The carcasses were scalded at 65 °C in a water bath for about 30s before defeathering. The dressed chickens were eviscerated. The measurement of the carcass traits (dressed weight (%), eviscerated weight (%), thigh, drumstick, shank, breast, back, neck, wing and head) were taken before dissecting out the organs. The organs measured were the liver, lungs, pancreas, heart, spleen, belly fat and gizzard. All the carcass traits, except the dressed and eviscerated weights, were expressed as percentages of the live weight while the organs were expressed in g/kg body weight.

Statistical analysis

All data that were collected were subjected to One Way Analysis of Variance (ANOVA) of SPSS (version, 23.0). Significant treatment means were compared using New Duncan’s Multiple Range Test of the same package.

Results

Table 3 shows the performance traits of broiler fed varying levels of fermented cocoa pod husk meal (FCPHM). Significant (P < 0.05) differences were observed in total feed intake (TFI), average daily feed intake (ADFI), feed conversion ratio (FCR) and mortality. T2, T3 and T4 showed the highest significant values of 2948.53 g, 3041.98 g, 2862.25 g and 70.20 g, 72.43 g, 68.15 g in TFI and ADFI respectively while the lowest values were recorded in T1 with values of 2364.13 g and 56.29 g respectively. FCR was best in T1 and T2 with values of 1.54 and 1.66 respectively compared to the rest of the treatments. Mortality was highest in T4 with 0.69% and lowest in T2. Similarly, final weight (FWT), weight gain (WG) and average daily weight gain (ADWG) were not significantly (P > 0.05) different but differed numerically with T2 having the highest values of 1804.95 g, 1714.30 g and 42.25 g respectively.

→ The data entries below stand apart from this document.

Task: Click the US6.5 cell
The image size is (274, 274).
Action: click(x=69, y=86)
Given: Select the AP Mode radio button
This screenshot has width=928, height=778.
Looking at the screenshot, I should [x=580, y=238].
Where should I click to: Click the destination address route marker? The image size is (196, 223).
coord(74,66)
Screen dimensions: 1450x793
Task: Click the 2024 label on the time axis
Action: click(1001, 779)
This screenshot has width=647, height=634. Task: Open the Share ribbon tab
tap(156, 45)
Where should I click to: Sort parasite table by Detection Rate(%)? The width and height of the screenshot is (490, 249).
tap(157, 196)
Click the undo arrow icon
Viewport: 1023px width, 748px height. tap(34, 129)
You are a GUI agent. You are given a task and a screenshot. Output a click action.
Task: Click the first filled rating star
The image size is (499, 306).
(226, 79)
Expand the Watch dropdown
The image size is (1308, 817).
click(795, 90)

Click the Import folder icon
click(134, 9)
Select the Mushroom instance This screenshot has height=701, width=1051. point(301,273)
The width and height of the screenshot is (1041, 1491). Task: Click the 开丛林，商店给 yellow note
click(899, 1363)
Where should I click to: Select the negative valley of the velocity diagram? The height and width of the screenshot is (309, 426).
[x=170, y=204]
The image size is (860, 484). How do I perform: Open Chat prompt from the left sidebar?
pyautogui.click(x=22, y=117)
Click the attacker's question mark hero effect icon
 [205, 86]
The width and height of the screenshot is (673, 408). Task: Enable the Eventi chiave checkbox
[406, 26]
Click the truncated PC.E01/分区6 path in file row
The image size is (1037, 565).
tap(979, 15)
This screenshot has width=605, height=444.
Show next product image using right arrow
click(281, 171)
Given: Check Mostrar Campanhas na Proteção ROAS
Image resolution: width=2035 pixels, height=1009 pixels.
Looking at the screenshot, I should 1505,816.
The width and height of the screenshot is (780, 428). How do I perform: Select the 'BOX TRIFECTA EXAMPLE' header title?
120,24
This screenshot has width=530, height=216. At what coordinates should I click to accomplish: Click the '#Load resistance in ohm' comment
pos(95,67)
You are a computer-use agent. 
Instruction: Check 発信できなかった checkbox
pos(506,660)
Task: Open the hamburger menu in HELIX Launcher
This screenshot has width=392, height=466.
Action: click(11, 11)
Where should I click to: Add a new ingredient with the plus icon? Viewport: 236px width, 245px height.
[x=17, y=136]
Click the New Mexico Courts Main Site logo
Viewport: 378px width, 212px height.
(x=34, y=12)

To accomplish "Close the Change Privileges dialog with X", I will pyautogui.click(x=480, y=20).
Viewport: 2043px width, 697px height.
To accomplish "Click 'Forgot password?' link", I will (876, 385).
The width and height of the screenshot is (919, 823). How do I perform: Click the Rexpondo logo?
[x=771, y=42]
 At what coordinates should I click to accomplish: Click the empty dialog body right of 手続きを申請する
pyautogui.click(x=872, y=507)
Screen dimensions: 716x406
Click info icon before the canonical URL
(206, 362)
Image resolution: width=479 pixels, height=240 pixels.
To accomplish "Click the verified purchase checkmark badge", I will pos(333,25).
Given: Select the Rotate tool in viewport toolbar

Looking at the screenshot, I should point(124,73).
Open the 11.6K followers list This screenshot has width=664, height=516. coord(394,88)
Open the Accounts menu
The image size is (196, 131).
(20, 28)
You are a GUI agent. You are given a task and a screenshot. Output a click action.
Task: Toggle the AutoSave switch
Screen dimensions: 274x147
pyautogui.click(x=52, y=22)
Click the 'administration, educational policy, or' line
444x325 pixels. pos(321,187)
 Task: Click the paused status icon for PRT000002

Table 3 Performance traits of broiler fed fungi treated cocoa pod husk meal

The carcass traits measurement is shown in Table 4, where no significant (P > 0.05) differences were observed in the parameters except the live weight (LWT), head, breast and shank. T2 had the highest and lowest statistical value of 1.92 kg and 25.21 g/kg in LWT and head respectively compared to the rest of the group and T4 having the lowest value of 1.57 kg in LWT and the highest statistical value of 30.16 g/kg in head which is not significant (P > 0.05) from T1 and T3. The breast recorded the highest value of 213.49 g/kg in T1 and lowest in T4 with 176.26 g/kg. Also, T4 had the highest value of 46.74 g/kg in shank while T2 had the lowest value of 38.95.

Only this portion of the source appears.